Folman da a entender que la imagen de unas mujeres llorando por sus víctimas le produjo el estrés postraumático que lo bloqueó. Él, como soldado, fue uno de los que, sin saber bien qué sucedía, iluminaron la noche. El tratamiento que da Folman a su película está lejos de ser un ejercicio narcisista de autoría o de autosanación culposa. La distancia, la impavidez de la animación, evita una identificación plena con él y otros de sus antihéroes, un problema recurrente en tanta narración donde se impone un personaje sobre los hechos y donde la sensiblería anestesia la sensibilidad.
Sí, la memoria es fascinante, nunca estuvimos en Sabra y Shatila, pero ahora tenemos un recuerdo vivo, ese minuto y medio de realidad sin velo pega fuerte, es un shock de empatía con la situación y los familiares de las víctimas. La emoción, provocada por un evento veraz o por un experimento psicológico, siempre es real. Folman fabricó una película para insertar ese momento humano a la locura, a la memoria, que está viva y es dinámica.
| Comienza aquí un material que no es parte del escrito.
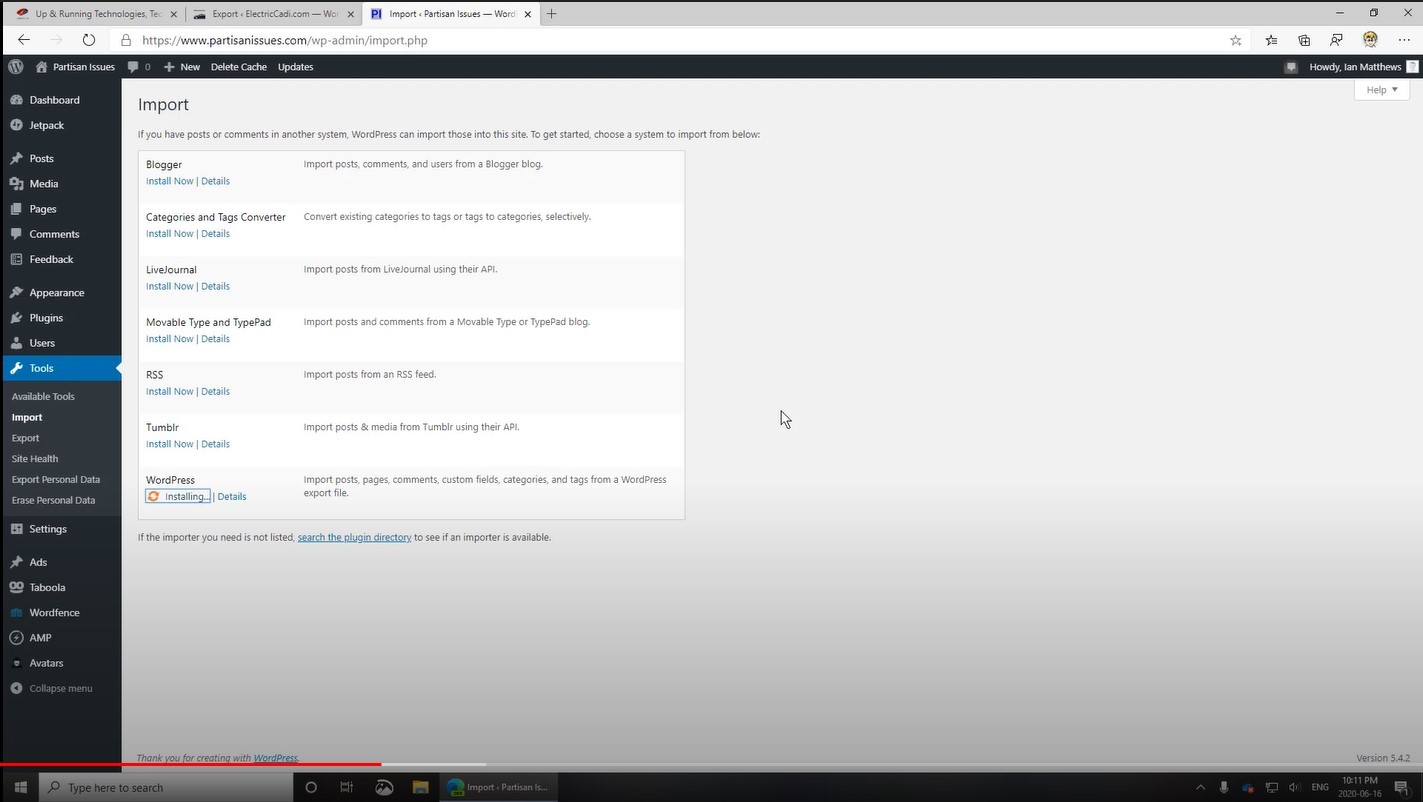Select Delete Cache in the admin bar

pyautogui.click(x=237, y=66)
En Colombia, a raíz de la Ley de Víctimas y Restitución de Tierras de 2011, se establece el derecho a la memoria. El recurso legal es la reparación simbólica, que consiste, en resumen, en la creación de memoriales y monumentos, en otras palabras, el recurso es el arte. La ley y sus actores tienen a la mano un arsenal estético heredado de otras épocas: una placa, una estatua, una escultura o un evento en un sitio público. La pieza puede invocar un aspecto literal de lo que se quiere recordar, ser figurativa o abstracta, efímera o concreta, pero más allá del lirismo, del concepto, o del alto turmequé del artista, difícilmente podrá dar cuenta de la naturaleza compleja de los hechos. Con el tiempo, estos monumentos a la memoria se convierten en esfinges silenciosas que terminan de estaciones de peregrinaje o sitios de turismo. Habría que recordarles a los legisladores que el arte cuenta con otros medios, el cine, por ejemplo.
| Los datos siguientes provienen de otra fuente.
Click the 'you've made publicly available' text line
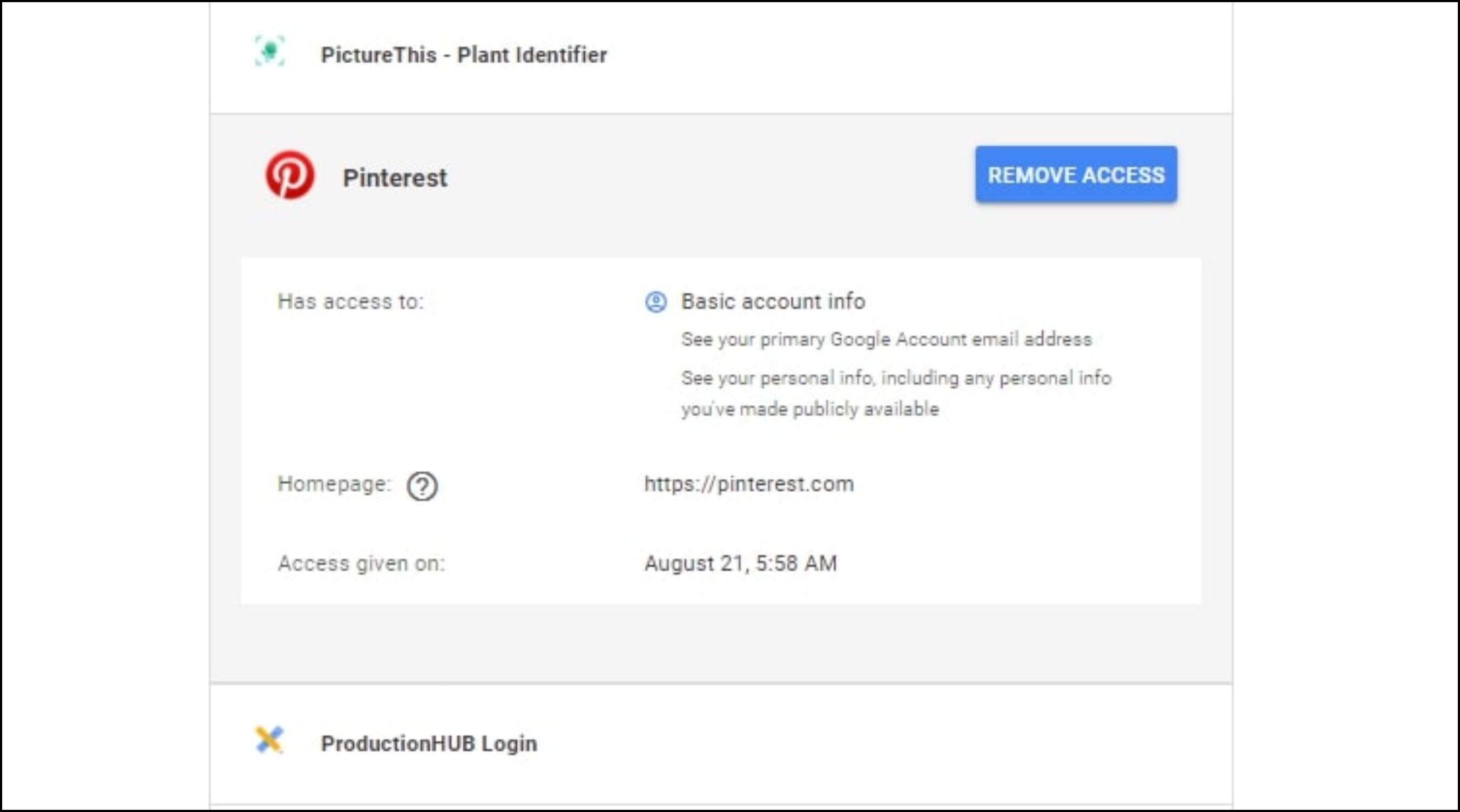Viewport: 1460px width, 812px height. (x=809, y=409)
Hay documentales que son monumentos por derecho propio. Están Noche y niebla, de Alain Resnais; La isla de las flores, de Jorge Furtado, y la dupla El acto de matar y The Look of Killing, de Joshua Oppenheimer. En Colombia pueden estar Camilo, el cura guerrillero, de Francisco Norden; Chircales, de Jorge y Marta Rodríguez; El baile rojo, de Yesid Campos; La Toma, de Miguel Salazar, y Robatierra, también de Salazar junto a Margarita Martínez; Don Ca, de Patricia Ayala; Memorias del Calavero, de Rubén Mendoza, y Marmato, de Mark Grieko. Pero es mucho lo que falta por hacer y, si se trata de justicia y reparación, mucho lo que nos queda por ver y oír para salir de la anestesia y desmemoria.